In theory, jogging appears to be the simplest form of physical activity: All you need to do is tie up your sneakers and hit the pavement (or the treadmill). However, without a proper understanding of your own running mechanics, you might be doing your body a disservice – and potentially setting yourself up for injury.
“It’s extremely common for runners to not actually know how their body is moving and where their body is landing,” says Claire Wood, the vice president of global footwear at SOREL. That’s where the concept of running gait comes into play.
Understanding Running Gait
Essentially, your gait refers to your way of moving on foot. While everyone gets from point A to point B in slightly different ways (consider how you may be able to identify a friend from afar by the way they walk), comprehending your gait – which is initially established when you learn to crawl as an infant – and determining where you fall on the spectrum can be a valuable tool for improving your running technique.
“Each person has their own unique style of gait, allowing for an efficient pattern of movement on the ground,” says Mark Cucuzzella, M.D., who has developed running programs for the U.S. Air Force. “Your posture and the way your foot interacts with the ground are two crucial factors that enable normal gait; if either of these aspects is less than optimal, compensations will occur – potentially leading to stress and strain on tissues that are not built to handle these pressures,” he explains.
Running gait can be categorized into three types of pronation (i.e., how your foot contacts the ground):
- Neutral/normal pronation occurs when your foot makes full contact with the ground, rolling inward about 15 percent in order to absorb shock.
- Underpronation or supination happens when the outer part of your heel makes initial contact with the ground, and your foot rolls inward by less than 15 percent.
- Overpronation takes place when your foot rolls inward by more than 15 percent, which can lead to stability issues in the foot and ankle. (See: The Best Running Shoes for Overpronation, According to Customer Reviews)
So why should you even be concerned? When searching for running shoes, it’s beneficial to have an understanding of your gait, as it will impact which shoes will enhance – rather than hinder – your performance.
How to Assess Your Running Gait
If you’re truly dedicated to running, the most effective way to identify your gait is by visiting a specialized running store where an expert can evaluate your form while you run on a treadmill. However, for beginners, the comfort of your own home is a great place to start.
Enlist a companion
Maintain a record of your discomforts and aches.
It additionally assists to jot down your jogging history. Document when you jog and how you felt later: Did you experience discomfort on the interior of your shins or knees? In such a case, you might be overpronating. Pain in your ankles can indicate underpronation.
Examine your shoe soles.
Take note of the wear pattern on your current jogging shoes as well. Does the inside tip of the shoe appear worn? If that’s the case, that’s an indication that you’re overpronating. Underpronators will observe more deterioration on the outer edge of their shoes. You can also align your well-worn footwear and view them from behind — do they appear to tilt outward or inward, or lay flat?

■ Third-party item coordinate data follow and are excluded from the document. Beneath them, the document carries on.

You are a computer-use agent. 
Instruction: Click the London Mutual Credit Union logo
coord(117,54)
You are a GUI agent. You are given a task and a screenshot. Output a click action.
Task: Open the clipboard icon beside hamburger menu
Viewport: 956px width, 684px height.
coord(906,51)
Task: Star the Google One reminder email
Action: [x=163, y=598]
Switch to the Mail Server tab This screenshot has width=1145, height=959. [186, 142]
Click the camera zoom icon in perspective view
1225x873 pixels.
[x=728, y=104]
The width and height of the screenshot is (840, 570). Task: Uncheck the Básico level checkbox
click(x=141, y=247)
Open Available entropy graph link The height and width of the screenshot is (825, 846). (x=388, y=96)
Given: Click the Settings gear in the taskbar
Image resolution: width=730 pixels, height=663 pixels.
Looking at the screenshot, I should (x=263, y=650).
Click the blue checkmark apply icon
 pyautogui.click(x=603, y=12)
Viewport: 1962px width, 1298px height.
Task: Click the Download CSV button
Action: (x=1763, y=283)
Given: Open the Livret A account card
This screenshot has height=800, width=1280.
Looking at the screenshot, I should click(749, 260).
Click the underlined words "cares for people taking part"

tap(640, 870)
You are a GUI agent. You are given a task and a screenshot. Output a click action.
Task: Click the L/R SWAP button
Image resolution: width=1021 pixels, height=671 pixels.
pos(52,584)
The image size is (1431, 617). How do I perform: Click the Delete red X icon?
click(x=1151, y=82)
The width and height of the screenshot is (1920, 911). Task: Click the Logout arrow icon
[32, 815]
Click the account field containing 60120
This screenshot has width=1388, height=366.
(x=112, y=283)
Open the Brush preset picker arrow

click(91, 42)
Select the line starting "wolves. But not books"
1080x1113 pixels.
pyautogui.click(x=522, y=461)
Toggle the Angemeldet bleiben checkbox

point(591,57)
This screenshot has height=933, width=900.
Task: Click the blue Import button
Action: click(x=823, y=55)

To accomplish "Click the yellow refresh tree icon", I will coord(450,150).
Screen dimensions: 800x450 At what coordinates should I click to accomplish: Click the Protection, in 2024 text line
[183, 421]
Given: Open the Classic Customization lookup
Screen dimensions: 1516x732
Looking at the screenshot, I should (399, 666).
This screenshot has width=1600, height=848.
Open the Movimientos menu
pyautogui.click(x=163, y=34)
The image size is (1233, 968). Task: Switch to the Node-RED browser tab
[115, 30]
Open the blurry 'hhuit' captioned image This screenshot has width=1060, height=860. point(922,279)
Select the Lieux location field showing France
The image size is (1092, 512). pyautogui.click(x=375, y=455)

Give the wet foot procedure a try.
The wet foot procedure entails creating a wet footprint on a paper shopping bag or heavy paper — however, there’s a caveat. While this is an efficient procedure for determining the shape of your arch, it doesn’t provide you with all the details about your gait. “People believe that a high arch implies a natural gait and a low arch implies an overpronated gait, but that’s not always accurate,” says Wood. In order for the wet foot procedure to function, you need to considerably flex your knees to observe the weight distribution on your arch.
No, You Don’t Have to Alter Your Gait
Now that you possess a bit more understanding about how you jog, utilize that information to your advantage. Comprehending your gait can assist you in jogging for a longer duration, with more strength, and without injuries. Irrespective of what you discover, there’s genuinely no justification to attempt to rectify your gait; scientific research suggests that the most effective jogging stride is the one that comes naturally to you. While podiatrists have formerly advocated orthotics to control pronation, a 2015 study published in the British Journal of Sports Medicine discovered no evidence that foot pronation is a factor in jogging injuries. However, both Wood and Dr. Cucuzzella affirm that they have witnessed joggers experiencing pain in their shins, knees, hamstrings, and lower back due to wearing inappropriate shoes for their gait.
When choosing a jogging shoe, Dr. Cucuzzella advises that “the characteristics of a shoe should be to enable your foot to function like a foot in the conditions in which you are employing it.” In his viewpoint, that implies it should be wide at the toes, lacking an elevated heel, and not excessively cushioned, which enables the foot to make contact with the ground and provide you with optimum balance. “If you don’t believe this is true, give a flat, wide shoe a try for a couple weeks and observe how you feel,” suggests Dr. Cucuzzella.
Another point to bear in mind is that your size in jogging shoes is not the same as your size in high heels or slip-on shoes, according to Wood.
It’s unusual, particularly in ladies, for their jogging shoes to be insufficiently big,” she states. A useful suggestion: When testing out shoes, ensure you have a small space from your longest toe to the peak of the shoe. (Heads up: There are numerous other factors to consider when purchasing sneakers if you have flat feet.)